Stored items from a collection
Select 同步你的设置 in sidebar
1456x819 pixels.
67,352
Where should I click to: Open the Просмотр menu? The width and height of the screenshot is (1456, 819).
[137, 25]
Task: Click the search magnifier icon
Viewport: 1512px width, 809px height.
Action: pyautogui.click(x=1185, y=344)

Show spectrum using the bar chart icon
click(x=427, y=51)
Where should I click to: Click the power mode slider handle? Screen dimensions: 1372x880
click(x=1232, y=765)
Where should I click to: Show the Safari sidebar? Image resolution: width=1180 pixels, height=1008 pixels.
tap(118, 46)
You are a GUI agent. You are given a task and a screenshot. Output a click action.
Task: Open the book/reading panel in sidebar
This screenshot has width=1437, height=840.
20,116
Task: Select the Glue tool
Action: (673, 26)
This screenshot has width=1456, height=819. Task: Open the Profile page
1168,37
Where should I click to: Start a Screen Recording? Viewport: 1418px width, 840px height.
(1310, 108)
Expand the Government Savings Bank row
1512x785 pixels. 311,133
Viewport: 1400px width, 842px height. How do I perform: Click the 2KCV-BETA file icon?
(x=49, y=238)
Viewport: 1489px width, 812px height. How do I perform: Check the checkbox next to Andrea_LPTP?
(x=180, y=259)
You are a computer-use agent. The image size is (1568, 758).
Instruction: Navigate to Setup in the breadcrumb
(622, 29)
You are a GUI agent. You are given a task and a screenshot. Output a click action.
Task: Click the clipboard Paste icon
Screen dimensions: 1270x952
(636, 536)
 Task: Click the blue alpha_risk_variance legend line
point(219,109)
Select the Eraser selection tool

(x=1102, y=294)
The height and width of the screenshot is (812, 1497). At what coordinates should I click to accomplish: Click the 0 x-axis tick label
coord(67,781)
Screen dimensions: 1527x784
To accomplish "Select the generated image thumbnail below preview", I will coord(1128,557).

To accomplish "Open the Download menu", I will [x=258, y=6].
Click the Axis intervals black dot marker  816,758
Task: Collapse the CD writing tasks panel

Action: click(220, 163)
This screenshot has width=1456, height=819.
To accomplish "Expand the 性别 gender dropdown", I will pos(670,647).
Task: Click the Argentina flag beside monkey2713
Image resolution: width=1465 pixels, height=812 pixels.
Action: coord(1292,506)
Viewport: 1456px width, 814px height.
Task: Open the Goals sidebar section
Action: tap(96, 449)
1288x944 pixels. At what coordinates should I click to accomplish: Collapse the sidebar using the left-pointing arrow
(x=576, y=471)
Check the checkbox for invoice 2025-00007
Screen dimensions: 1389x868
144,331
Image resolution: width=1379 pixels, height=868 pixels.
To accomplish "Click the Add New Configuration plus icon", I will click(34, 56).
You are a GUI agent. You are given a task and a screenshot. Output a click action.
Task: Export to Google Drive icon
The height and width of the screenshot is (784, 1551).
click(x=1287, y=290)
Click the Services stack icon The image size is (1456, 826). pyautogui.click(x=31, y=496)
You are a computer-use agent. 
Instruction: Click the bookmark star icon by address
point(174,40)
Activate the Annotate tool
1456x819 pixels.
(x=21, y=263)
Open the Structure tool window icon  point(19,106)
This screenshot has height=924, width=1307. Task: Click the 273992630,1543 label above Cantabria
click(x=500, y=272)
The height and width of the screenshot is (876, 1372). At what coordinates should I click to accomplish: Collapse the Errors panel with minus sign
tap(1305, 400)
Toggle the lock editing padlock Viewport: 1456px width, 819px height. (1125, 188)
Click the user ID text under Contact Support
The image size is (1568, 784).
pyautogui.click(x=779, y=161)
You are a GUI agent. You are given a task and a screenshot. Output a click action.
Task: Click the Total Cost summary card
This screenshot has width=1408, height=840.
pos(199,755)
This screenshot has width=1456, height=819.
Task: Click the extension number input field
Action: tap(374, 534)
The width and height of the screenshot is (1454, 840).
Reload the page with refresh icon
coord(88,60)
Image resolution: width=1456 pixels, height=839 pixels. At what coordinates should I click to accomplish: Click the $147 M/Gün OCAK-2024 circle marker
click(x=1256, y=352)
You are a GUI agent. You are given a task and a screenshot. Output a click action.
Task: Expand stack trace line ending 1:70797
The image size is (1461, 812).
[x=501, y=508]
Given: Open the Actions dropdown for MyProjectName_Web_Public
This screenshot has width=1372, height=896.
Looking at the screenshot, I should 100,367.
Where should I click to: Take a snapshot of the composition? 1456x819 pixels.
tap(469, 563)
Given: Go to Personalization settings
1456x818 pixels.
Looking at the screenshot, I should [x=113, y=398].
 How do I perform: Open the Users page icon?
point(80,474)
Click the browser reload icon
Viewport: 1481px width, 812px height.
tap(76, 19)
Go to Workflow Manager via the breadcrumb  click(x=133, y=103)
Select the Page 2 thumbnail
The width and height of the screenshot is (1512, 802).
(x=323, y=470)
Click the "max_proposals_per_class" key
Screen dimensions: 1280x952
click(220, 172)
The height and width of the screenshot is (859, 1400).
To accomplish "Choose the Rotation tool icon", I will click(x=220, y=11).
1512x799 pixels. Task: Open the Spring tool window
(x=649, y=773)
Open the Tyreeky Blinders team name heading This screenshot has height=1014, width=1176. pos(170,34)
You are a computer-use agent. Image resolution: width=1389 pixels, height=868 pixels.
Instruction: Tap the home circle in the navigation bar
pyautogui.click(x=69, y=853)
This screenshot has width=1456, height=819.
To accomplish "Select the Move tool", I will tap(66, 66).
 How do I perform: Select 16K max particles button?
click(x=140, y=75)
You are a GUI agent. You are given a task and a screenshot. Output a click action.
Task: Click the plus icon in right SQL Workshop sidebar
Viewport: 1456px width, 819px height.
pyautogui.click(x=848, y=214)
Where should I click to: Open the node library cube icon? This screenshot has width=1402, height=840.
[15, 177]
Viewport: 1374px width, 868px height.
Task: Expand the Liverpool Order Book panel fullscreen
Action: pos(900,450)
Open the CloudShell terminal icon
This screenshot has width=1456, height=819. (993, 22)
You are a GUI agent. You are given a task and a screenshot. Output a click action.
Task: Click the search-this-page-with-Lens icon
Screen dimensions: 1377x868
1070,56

Action item. Return what is listed above, exactly and completely.

Task result.
Select 同步你的设置 in sidebar
1456x819 pixels.
67,352
Where should I click to: Open the Просмотр menu? The width and height of the screenshot is (1456, 819).
[137, 25]
Task: Click the search magnifier icon
Viewport: 1512px width, 809px height.
Action: pyautogui.click(x=1185, y=344)

Show spectrum using the bar chart icon
click(x=427, y=51)
Where should I click to: Click the power mode slider handle? Screen dimensions: 1372x880
click(x=1232, y=765)
Where should I click to: Show the Safari sidebar? Image resolution: width=1180 pixels, height=1008 pixels.
tap(118, 46)
You are a GUI agent. You are given a task and a screenshot. Output a click action.
Task: Open the book/reading panel in sidebar
This screenshot has width=1437, height=840.
20,116
Task: Select the Glue tool
Action: (673, 26)
This screenshot has width=1456, height=819. Task: Open the Profile page
1168,37
Where should I click to: Start a Screen Recording? Viewport: 1418px width, 840px height.
(1310, 108)
Expand the Government Savings Bank row
1512x785 pixels. 311,133
Viewport: 1400px width, 842px height. How do I perform: Click the 2KCV-BETA file icon?
(x=49, y=238)
Viewport: 1489px width, 812px height. How do I perform: Check the checkbox next to Andrea_LPTP?
(x=180, y=259)
You are a computer-use agent. The image size is (1568, 758).
Instruction: Navigate to Setup in the breadcrumb
(622, 29)
You are a GUI agent. You are given a task and a screenshot. Output a click action.
Task: Click the clipboard Paste icon
Screen dimensions: 1270x952
(636, 536)
 Task: Click the blue alpha_risk_variance legend line
point(219,109)
Select the Eraser selection tool

(x=1102, y=294)
The height and width of the screenshot is (812, 1497). At what coordinates should I click to accomplish: Click the 0 x-axis tick label
coord(67,781)
Screen dimensions: 1527x784
To accomplish "Select the generated image thumbnail below preview", I will coord(1128,557).

To accomplish "Open the Download menu", I will [x=258, y=6].
Click the Axis intervals black dot marker  816,758
Task: Collapse the CD writing tasks panel

Action: click(220, 163)
This screenshot has width=1456, height=819.
To accomplish "Expand the 性别 gender dropdown", I will pos(670,647).
Task: Click the Argentina flag beside monkey2713
Image resolution: width=1465 pixels, height=812 pixels.
Action: coord(1292,506)
Viewport: 1456px width, 814px height.
Task: Open the Goals sidebar section
Action: tap(96, 449)
1288x944 pixels. At what coordinates should I click to accomplish: Collapse the sidebar using the left-pointing arrow
(x=576, y=471)
Check the checkbox for invoice 2025-00007
Screen dimensions: 1389x868
144,331
Image resolution: width=1379 pixels, height=868 pixels.
To accomplish "Click the Add New Configuration plus icon", I will click(34, 56).
You are a GUI agent. You are given a task and a screenshot. Output a click action.
Task: Export to Google Drive icon
The height and width of the screenshot is (784, 1551).
click(x=1287, y=290)
Click the Services stack icon The image size is (1456, 826). pyautogui.click(x=31, y=496)
You are a computer-use agent. 
Instruction: Click the bookmark star icon by address
point(174,40)
Activate the Annotate tool
1456x819 pixels.
(x=21, y=263)
Open the Structure tool window icon  point(19,106)
This screenshot has height=924, width=1307. Task: Click the 273992630,1543 label above Cantabria
click(x=500, y=272)
The height and width of the screenshot is (876, 1372). At what coordinates should I click to accomplish: Collapse the Errors panel with minus sign
tap(1305, 400)
Toggle the lock editing padlock Viewport: 1456px width, 819px height. (1125, 188)
Click the user ID text under Contact Support
The image size is (1568, 784).
pyautogui.click(x=779, y=161)
You are a GUI agent. You are given a task and a screenshot. Output a click action.
Task: Click the Total Cost summary card
This screenshot has width=1408, height=840.
pos(199,755)
This screenshot has width=1456, height=819.
Task: Click the extension number input field
Action: tap(374, 534)
The width and height of the screenshot is (1454, 840).
Reload the page with refresh icon
coord(88,60)
Image resolution: width=1456 pixels, height=839 pixels. At what coordinates should I click to accomplish: Click the $147 M/Gün OCAK-2024 circle marker
click(x=1256, y=352)
You are a GUI agent. You are given a task and a screenshot. Output a click action.
Task: Expand stack trace line ending 1:70797
The image size is (1461, 812).
[x=501, y=508]
Given: Open the Actions dropdown for MyProjectName_Web_Public
This screenshot has width=1372, height=896.
Looking at the screenshot, I should 100,367.
Where should I click to: Take a snapshot of the composition? 1456x819 pixels.
tap(469, 563)
Given: Go to Personalization settings
1456x818 pixels.
Looking at the screenshot, I should [x=113, y=398].
 How do I perform: Open the Users page icon?
point(80,474)
Click the browser reload icon
Viewport: 1481px width, 812px height.
tap(76, 19)
Go to Workflow Manager via the breadcrumb  click(x=133, y=103)
Select the Page 2 thumbnail
The width and height of the screenshot is (1512, 802).
(x=323, y=470)
Click the "max_proposals_per_class" key
Screen dimensions: 1280x952
click(220, 172)
The height and width of the screenshot is (859, 1400).
To accomplish "Choose the Rotation tool icon", I will click(x=220, y=11).
1512x799 pixels. Task: Open the Spring tool window
(x=649, y=773)
Open the Tyreeky Blinders team name heading This screenshot has height=1014, width=1176. pos(170,34)
You are a computer-use agent. Image resolution: width=1389 pixels, height=868 pixels.
Instruction: Tap the home circle in the navigation bar
pyautogui.click(x=69, y=853)
This screenshot has width=1456, height=819.
To accomplish "Select the Move tool", I will tap(66, 66).
 How do I perform: Select 16K max particles button?
click(x=140, y=75)
You are a GUI agent. You are given a task and a screenshot. Output a click action.
Task: Click the plus icon in right SQL Workshop sidebar
Viewport: 1456px width, 819px height.
pyautogui.click(x=848, y=214)
Where should I click to: Open the node library cube icon? This screenshot has width=1402, height=840.
[15, 177]
Viewport: 1374px width, 868px height.
Task: Expand the Liverpool Order Book panel fullscreen
Action: pos(900,450)
Open the CloudShell terminal icon
This screenshot has width=1456, height=819. (993, 22)
You are a GUI agent. You are given a task and a screenshot. Output a click action.
Task: Click the search-this-page-with-Lens icon
Screen dimensions: 1377x868
1070,56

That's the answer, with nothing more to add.